Closed giuliacassara closed 4 months ago
The .tsv
files you mentioned above are part of the multiscale interactome data, which you can download from this Github repo. This provides the directory that you specify when running preprocess_msi.py
. For the get_descriptions_msi.py
script, msi_file
is the output of running preprocess_msi.py
, go_file
is the Gene Ontology OBO file which you can download from this link, and entrez_file
is a JSON file with a dictionary that maps Entrez protein IDs to their descriptions for all the proteins in msi. You can scrape these descriptions from Entrez using BioPython, but I've attached the file used to construct the MSI dataset here.
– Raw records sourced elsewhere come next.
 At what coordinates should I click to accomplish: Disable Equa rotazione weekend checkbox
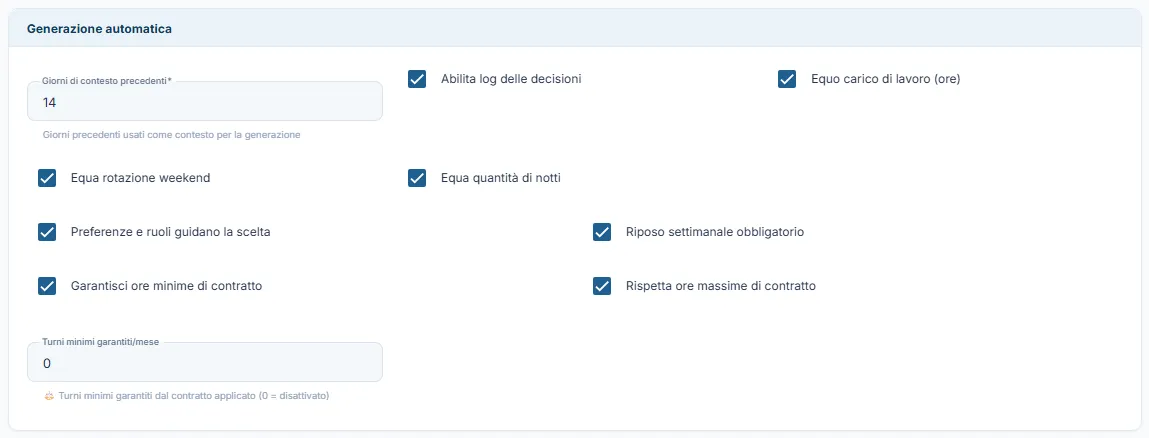[47, 178]
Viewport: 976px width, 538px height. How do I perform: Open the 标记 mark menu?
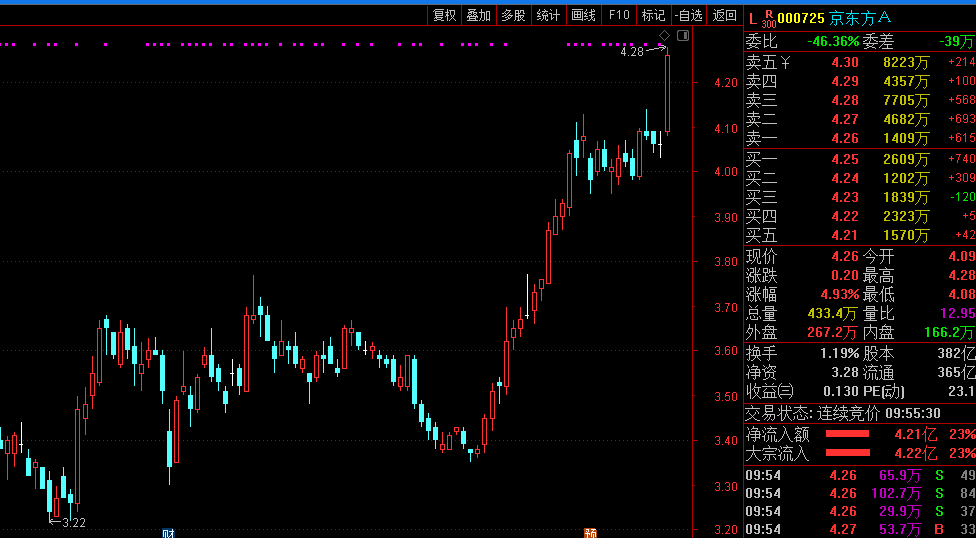tap(653, 15)
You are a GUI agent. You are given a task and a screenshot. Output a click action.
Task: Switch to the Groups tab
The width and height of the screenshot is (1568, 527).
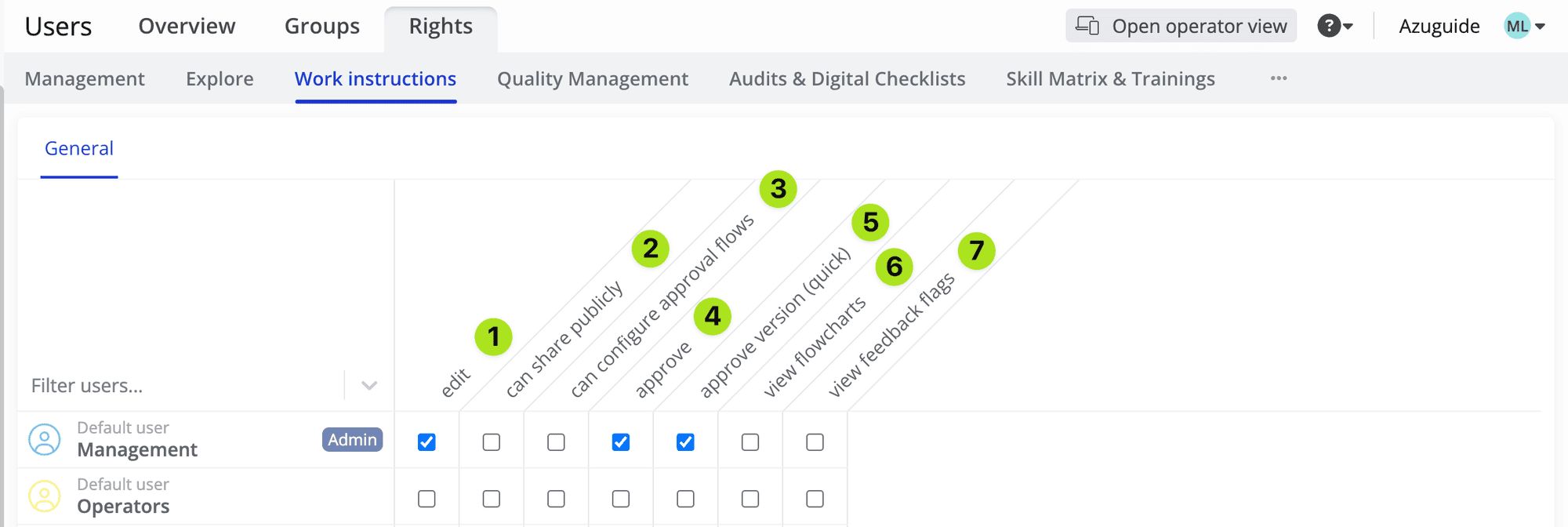[321, 27]
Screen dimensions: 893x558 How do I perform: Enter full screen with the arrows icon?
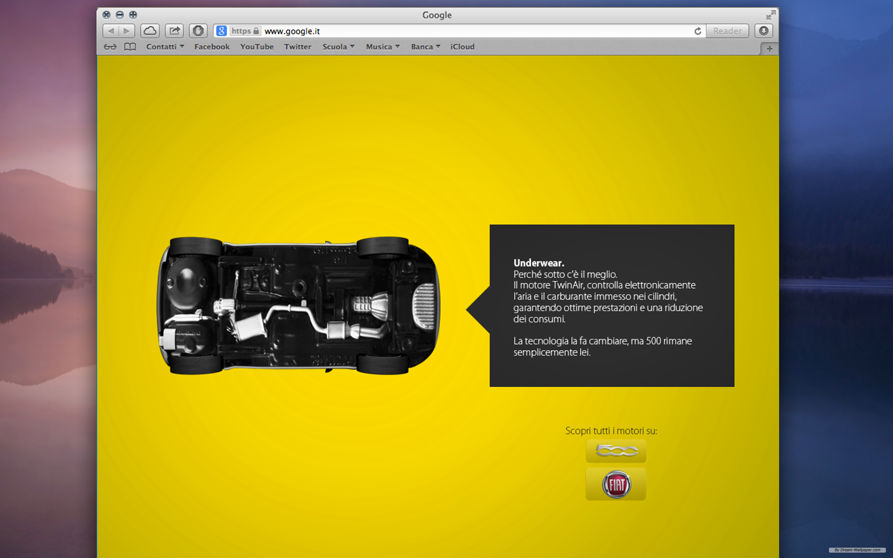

Hi Rahul, many thanks for your quick responses! I would like to recreate the processed files myself, by using the scripts in data/script. Also, I want to create for msi and hetionet a triplet file with explicit reference to the relationship (I know that you are not supporting this feature, it's from my initiative) . When I launch get_description_msi.py the script expects in the arguments _msi_file, go_file, entrezfile, which I don't have. The same for preprocess_msi.py, which expect a directory which is the location of msi files. Looking in depth at your code
files = {('drug', 'protein') : '1_drug_to_protein.tsv', ('disease', 'protein') : '2_indication_to_protein.tsv', ('protein', 'protein') : '3_protein_to_protein.tsv', ('protein', 'function') : '4_protein_to_biological_function.tsv', ('function', 'function') : '5_biological_function_to_biological_function.tsv', ('drug', 'disease') : '6_drug_indication_df.tsv'}
I saw that these files are what I really need to build my triplets files, although I don't know how you created them. Can you please send me these files or tell me how I can reproduce them?